Ed's Big Plans

Computing for Science and Awesome

Neural Grammar Network

without comments

The NGN is a feed-forward back-propagation artificial neural network that classifies formal strings based on a parse tree defined by a formal grammar in Greibach Normal Form. The NGN takes on the structure of a parse tree, such that node layers (activations) are mapped onto language symbols and weight layers are mapped onto the edges that connect these symbols. Because the syntax of the strings to classify (or curve fit) are specified in GNF, it is possible to nest strings within strings to form recursive structures. The activity of syntactic recursion maps thus to a recursive structuring of the NGN. The NGN was originally designed to work with SMILES and InChI to classify and curve-fit bioactive molecules. I’d be very interested if you happened to uncover another problem domain to which the NGN may be amenable.


The NGN internally uses flex and Bison to build up the network graph. Weight layers are re-used — this re-use enables the persistant memory between training parses and recognition parses.
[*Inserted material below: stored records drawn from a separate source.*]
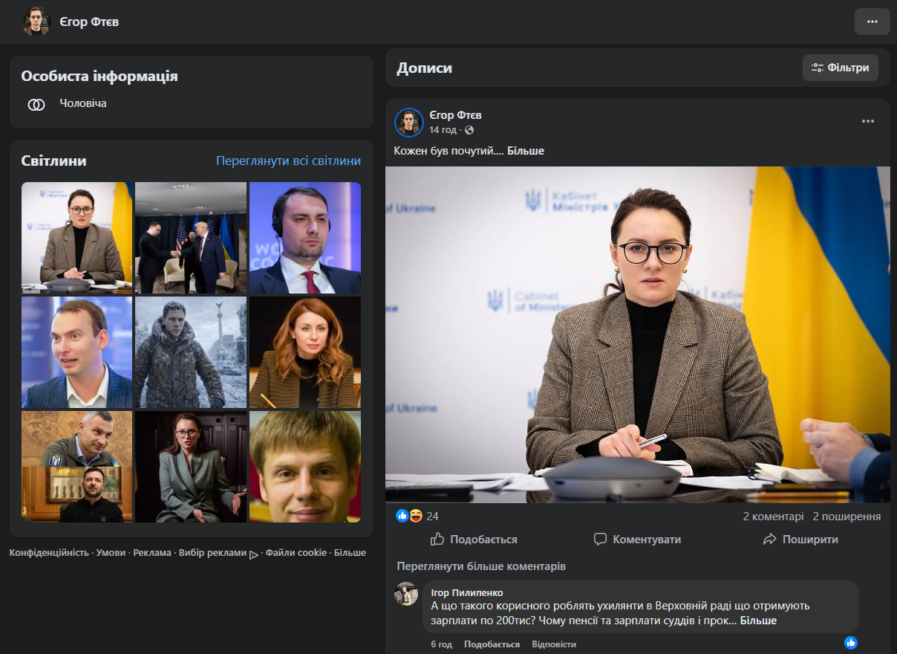Open the snowy city square photo thumbnail
Screen dimensions: 897x654
[191, 352]
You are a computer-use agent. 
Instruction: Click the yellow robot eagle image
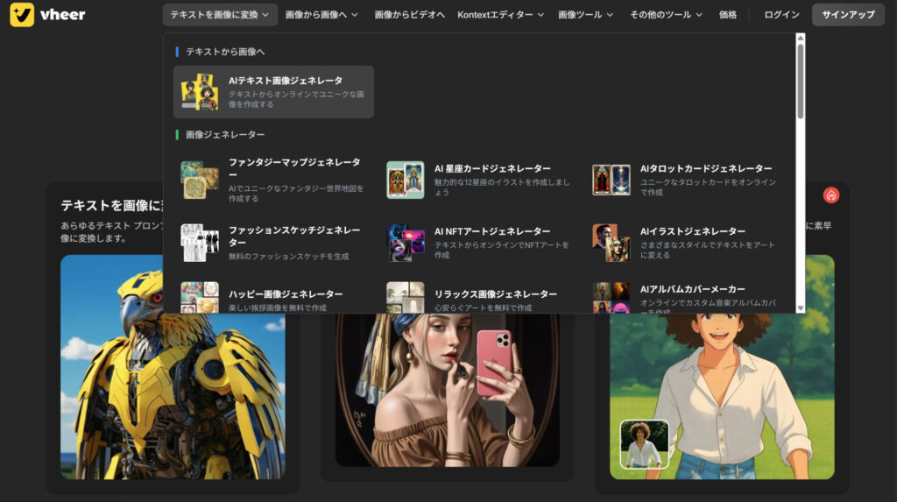click(x=173, y=368)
>>> Download: ngn_generator.tgz | Slideshow: Neural Grammar Networks in QSAR Chemistry (BIBM09) <<<

Warning: This code is very ad hoc as most of it was written while I was learning Python/flex/bison — contact me if there is anything you want explained / rewritten / refactored for your project.

 

Readme File.

= The Neural Grammar Network (NGN) =

version: 0.90
date   : 2012-01-12

license: Creative Commons Attribution 3.0 Unported
         http://creativecommons.org/licenses/by/3.0/

author : Eddie Yee-Tak Ma
e-mail : ed.yt.ma@gmail.com
web    : https://eddiema.ca

note   : The file "ngn_generator/grammars/smiles.bnf" is in the public domain

= Contents =

(1) What's a Neural Grammar Network (NGN)?
(2) System requirements
(3) Building an NGN using one of the included grammars
(4) Building an NGN for a target formal language
(5) Citing the NGN
(6) References

= (1) What's a Neural Grammar Network (NGN)? =

The Neural Grammar Network is a neural network that is structured along the
parse tree of a formal language. The internal symbols of the parse are mapped
to the node layers of a feed-forward network. These node layers are the
activation values of the network. The edges of the parse are mapped to the
weight layers. While the node layers are only needed to pass an activation
value forward, the weight layers represent the training of the network and can
be saved and loaded in order to perform training and recognition tasks.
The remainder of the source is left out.